[Selected text]
'''

We also get to see Earth and get some interesting facts. For one thing Mr. Corey does try to address the objections to the population of Earth by pitching the idea the once everyone had reached a certain standard of living and most jobs were lost to automation that there was little else for most people to do but collect their government monies and make more people to collect government monies. It's a tidy answer, given to us by Bobbi so it also has a certain amount of deniability, because Bobbi could be wrong. On its own I don't buy it. What tends to drive birth rates is whether having children is economically viable or profitable. When the majority of people were farming for a living it made sense to have large numbers of kids, each child was another mouth to feed but you could turn them into additional farm labor pretty quickly and they would cost a lot less than hiring a non-related adult to help you on the farm. These days having kids is an economic net negative, ask any parent, kids are pretty damn expensive. Basically you need to make having kids not be a money pit. That said it's not a huge part of the setting and the rest of the setting is pretty awesome so I suppose I can let it go.

I also like how Mr. Corey treats the military in this book. There are military villains to go with our heroes yes, but the book is able to touch on the virtues displayed by members of every military involved as well as looking at the vices those same services have. The military as an institution is not mindlessly praised or disparaged, instead we are shown that the militaries involved are full of good people and bad people with many virtues and vices shared among them. Some of them are venial, selfish, short sighted or just mean, but we are also shown self sacrifice, loyalty, and a willingness to go beyond what is expected of you for the benefit of the group.

'''

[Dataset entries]
'''

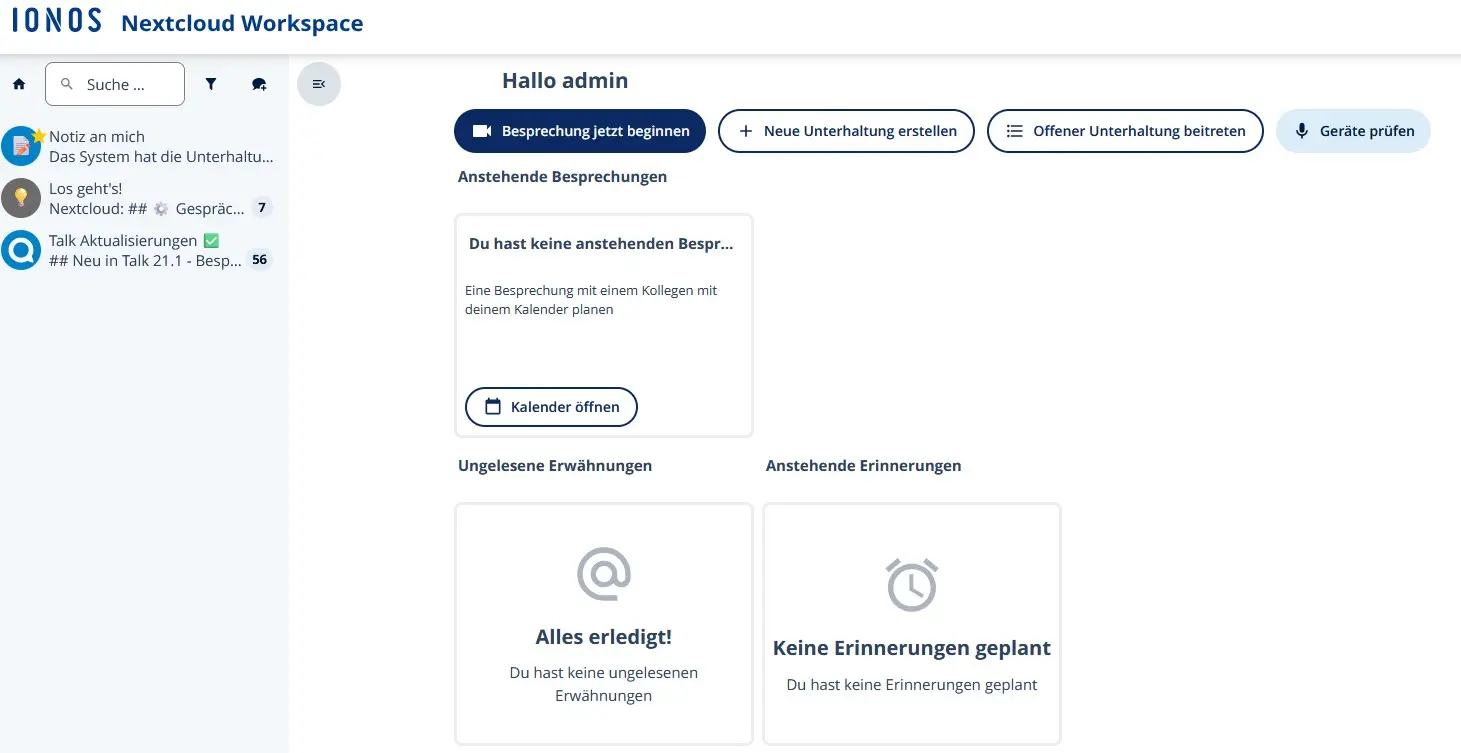Collapse the conversation sidebar using its icon
1461x753 pixels.
coord(318,84)
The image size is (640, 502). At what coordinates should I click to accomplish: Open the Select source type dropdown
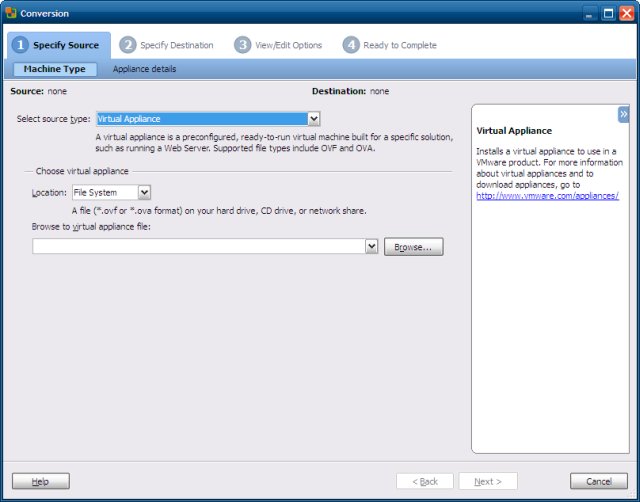[313, 119]
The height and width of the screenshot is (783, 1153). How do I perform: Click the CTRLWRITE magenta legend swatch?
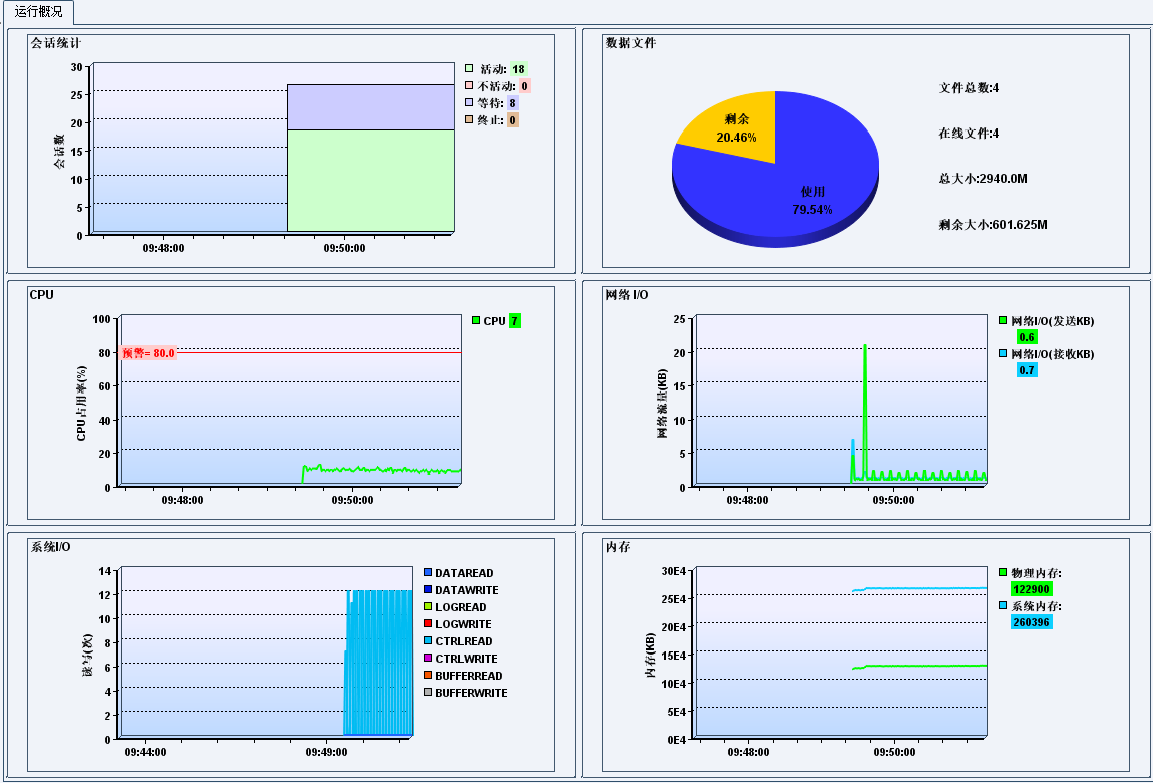pyautogui.click(x=428, y=659)
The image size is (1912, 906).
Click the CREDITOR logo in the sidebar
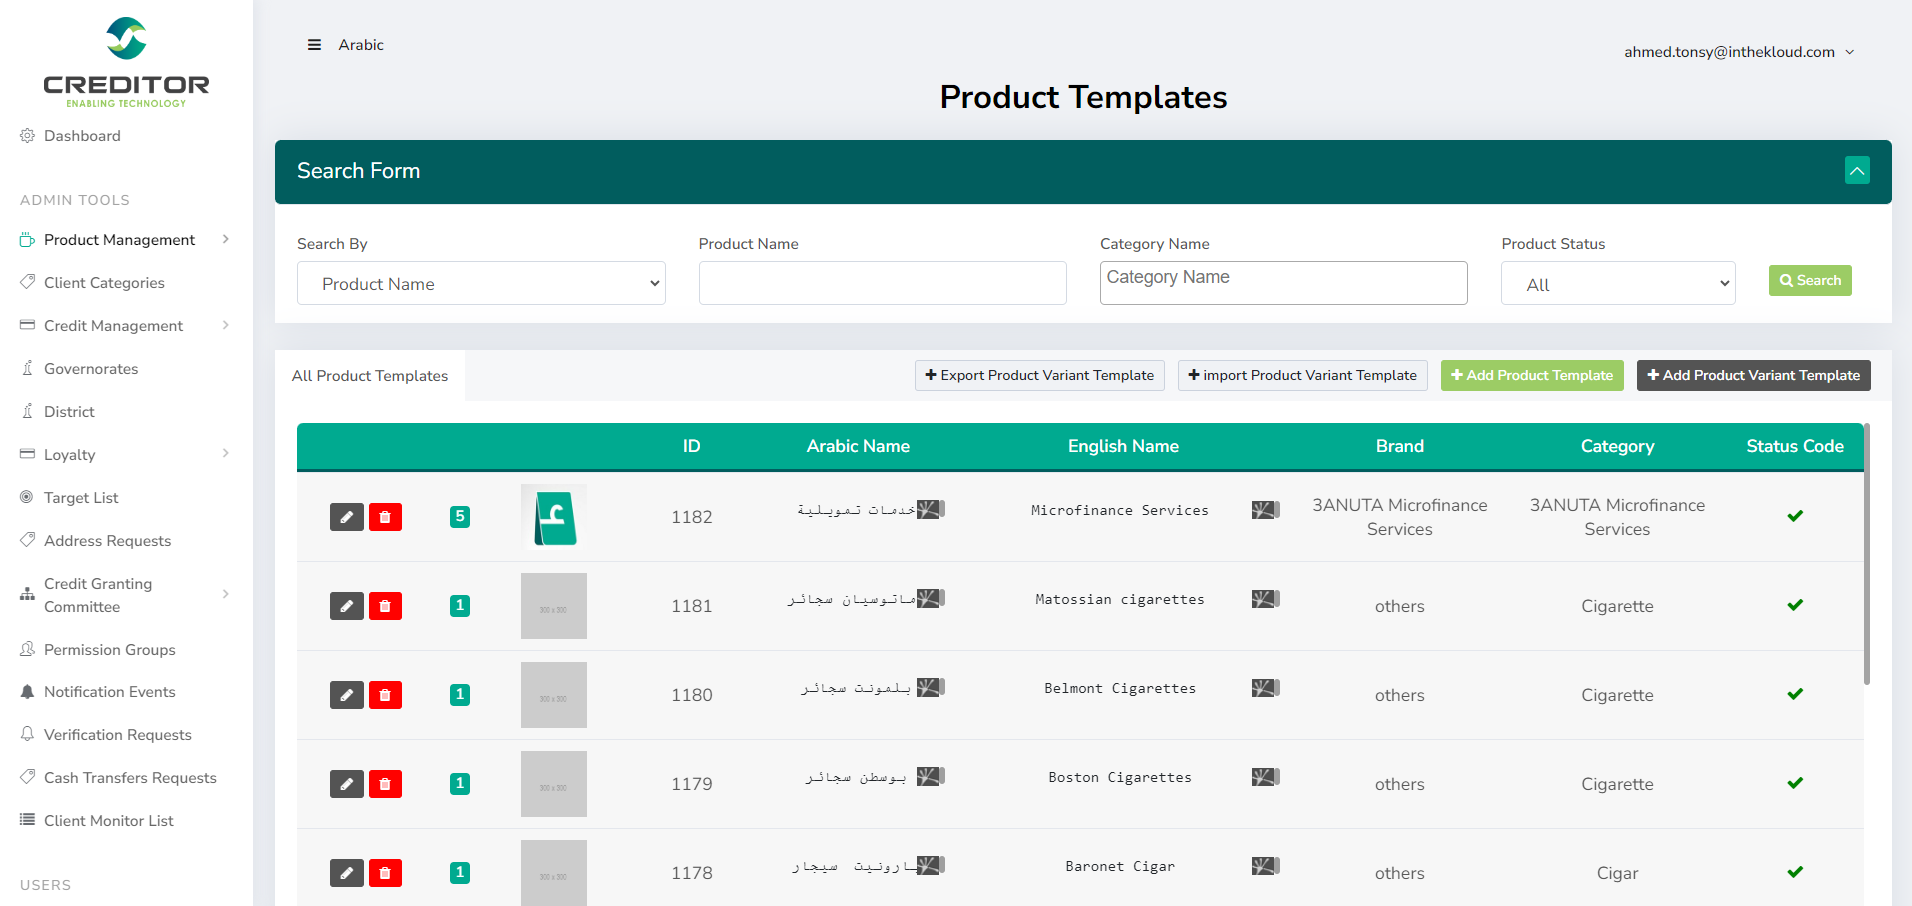click(x=126, y=62)
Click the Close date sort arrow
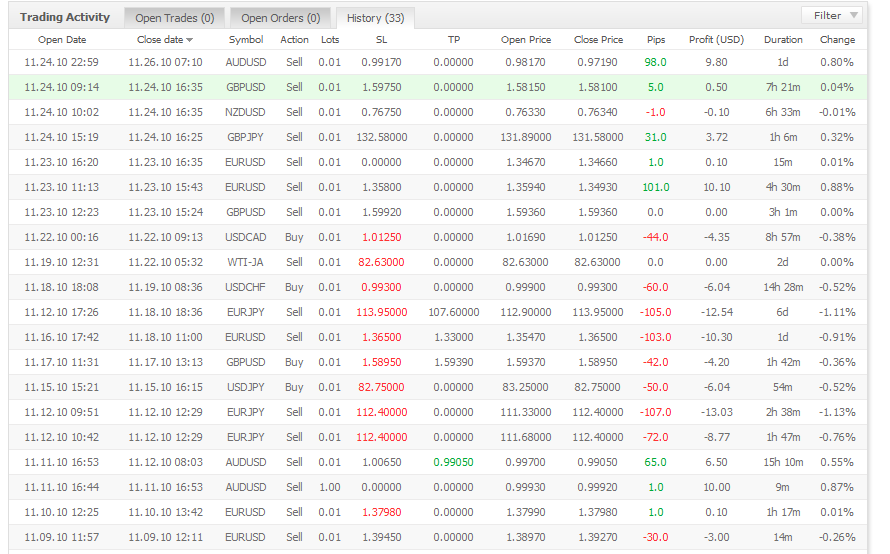The image size is (890, 554). point(190,40)
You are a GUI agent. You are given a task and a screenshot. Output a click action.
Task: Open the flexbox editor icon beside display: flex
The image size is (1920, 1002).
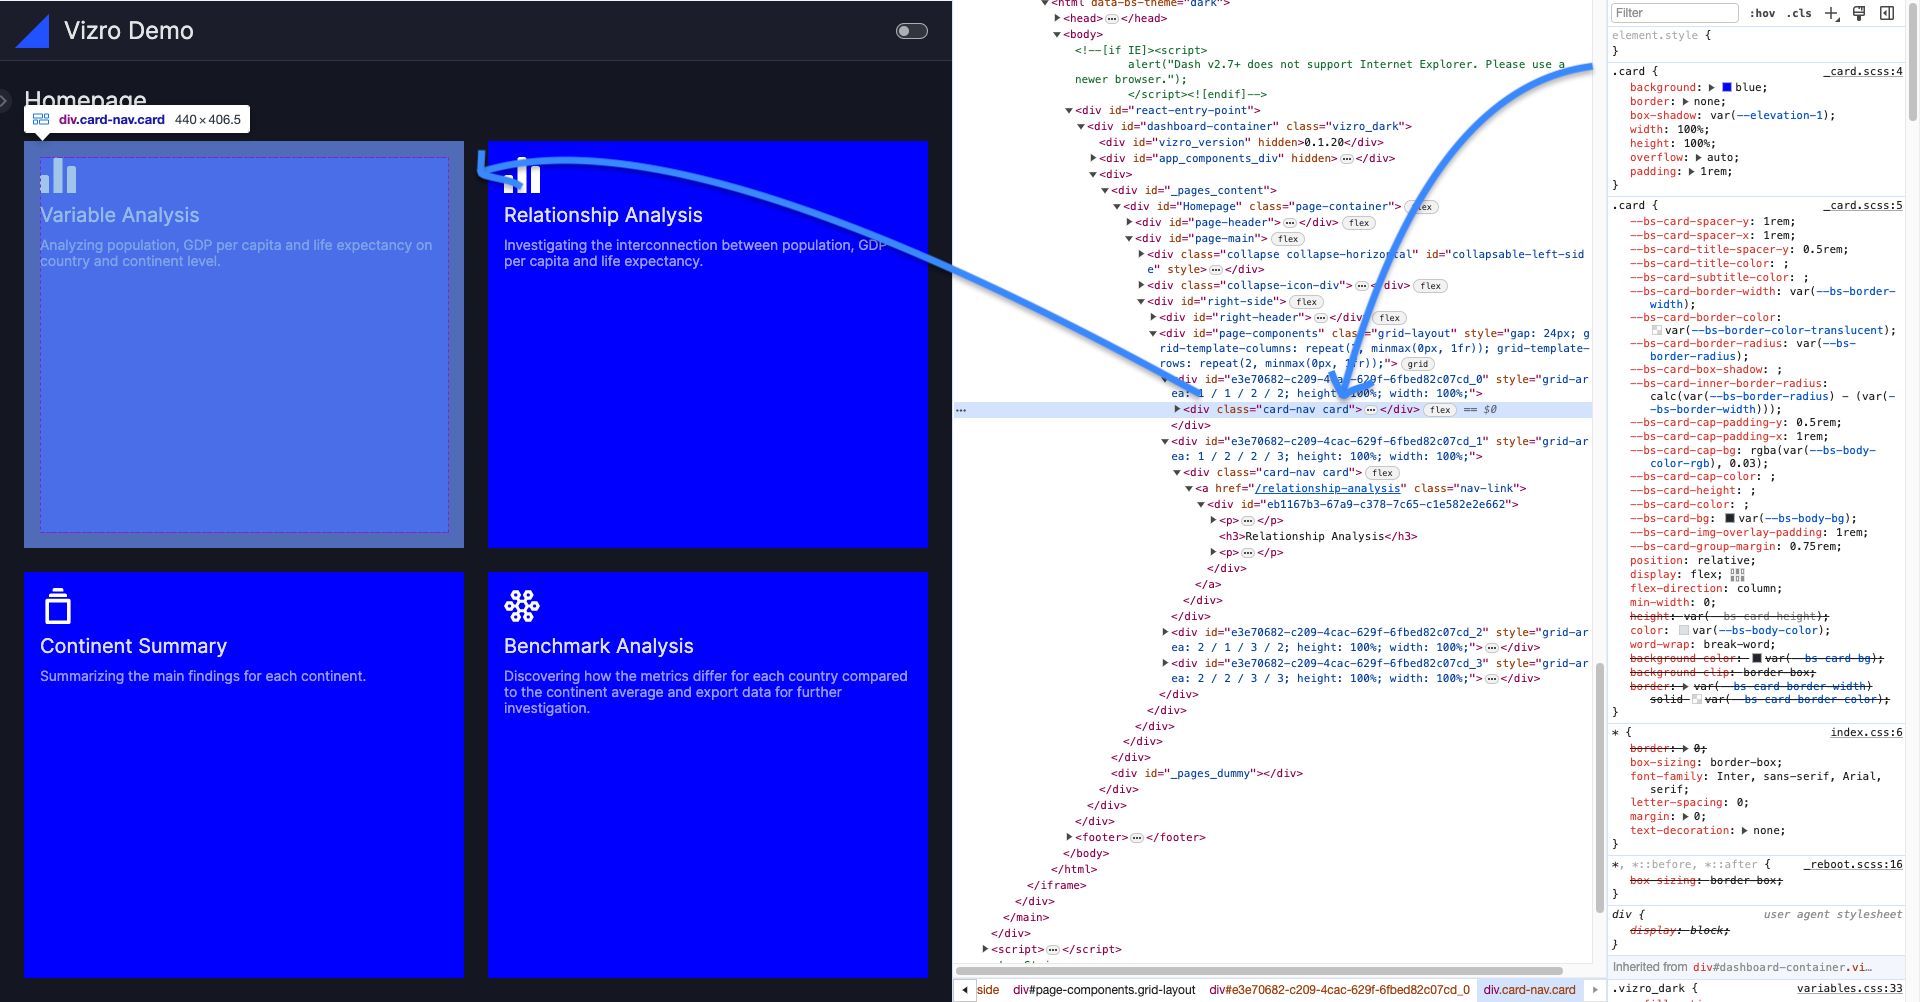click(1737, 575)
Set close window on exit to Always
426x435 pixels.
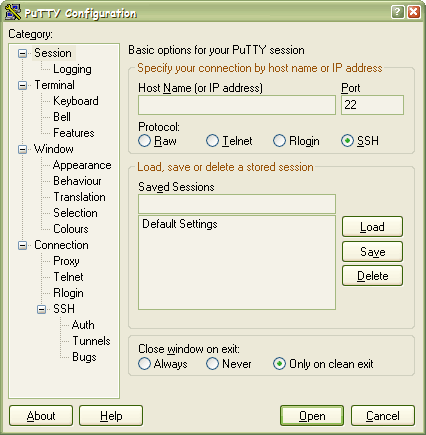(x=144, y=364)
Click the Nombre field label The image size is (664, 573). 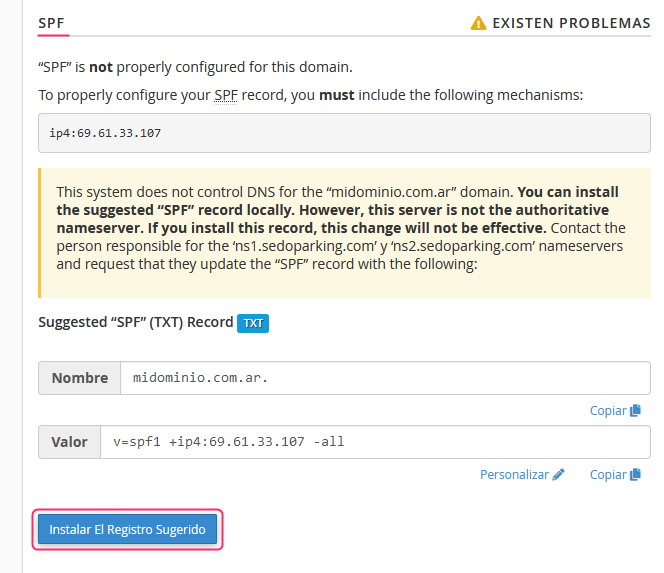pyautogui.click(x=80, y=378)
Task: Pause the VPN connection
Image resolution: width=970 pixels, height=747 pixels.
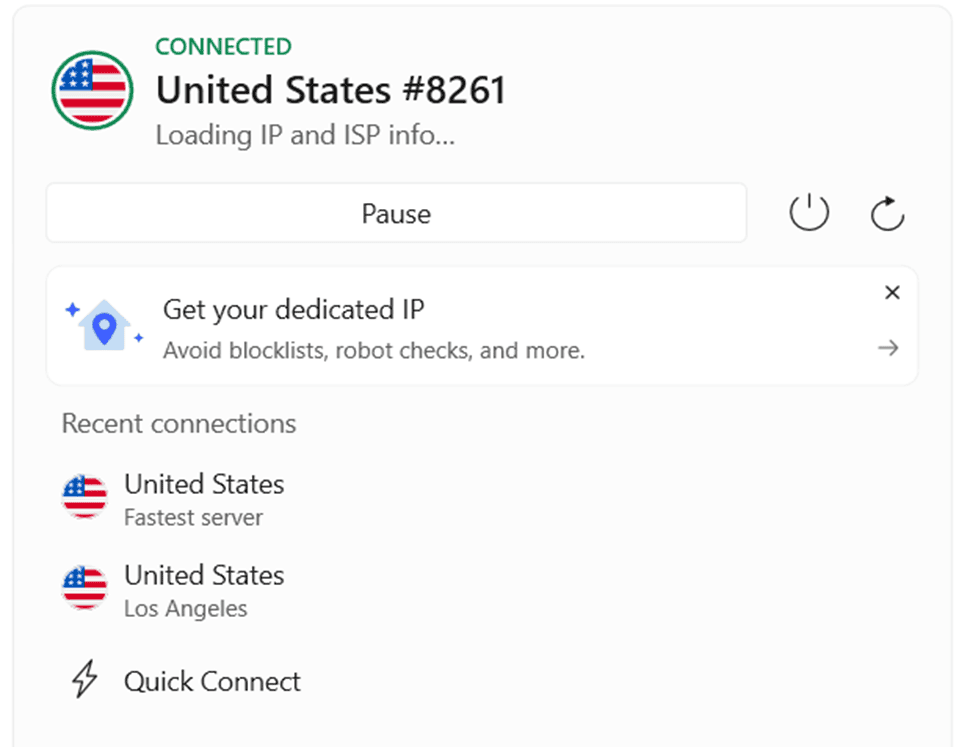Action: [x=396, y=213]
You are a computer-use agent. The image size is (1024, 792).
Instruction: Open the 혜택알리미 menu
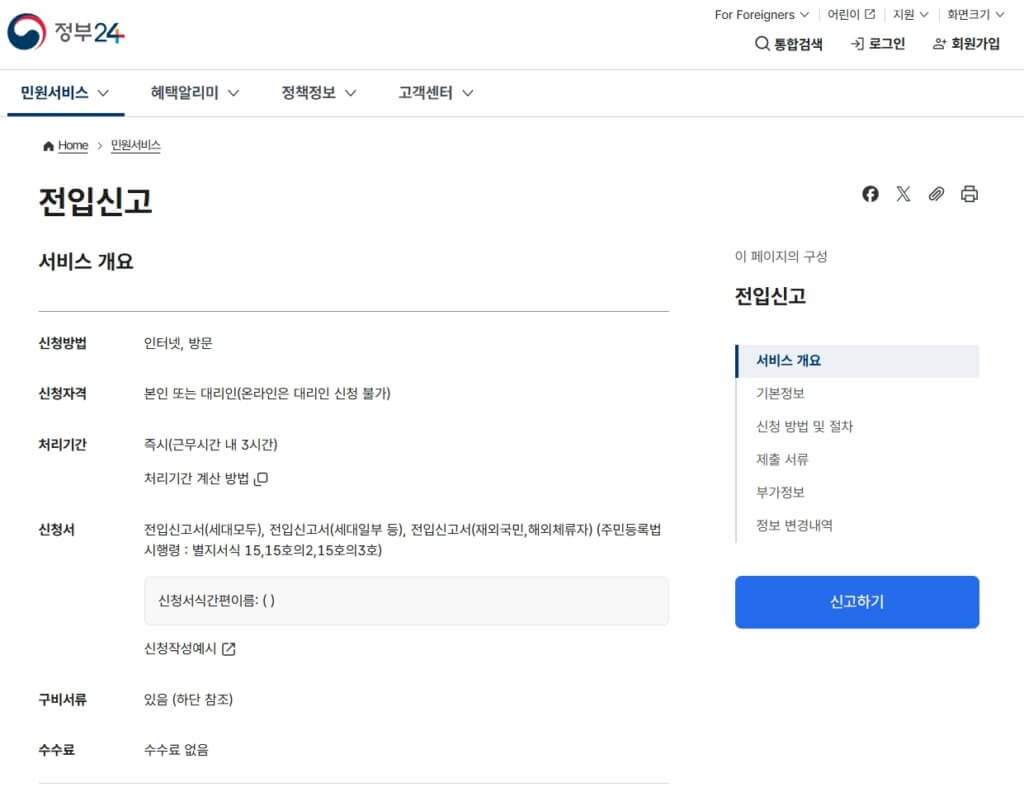point(183,92)
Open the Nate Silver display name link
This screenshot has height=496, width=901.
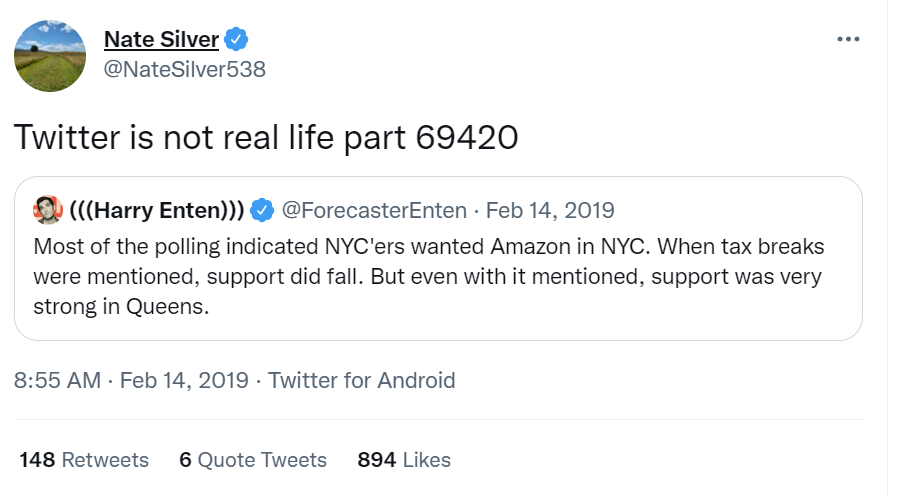point(161,40)
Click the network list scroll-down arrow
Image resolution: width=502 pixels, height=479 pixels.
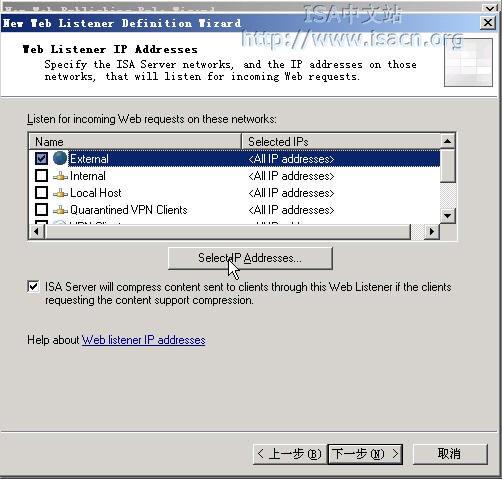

'''

[Description of the task] According to the book review, what tends to drive birth rates? This material has no connection to the book review.

[Task solution] Whether having children is economically viable or profitable.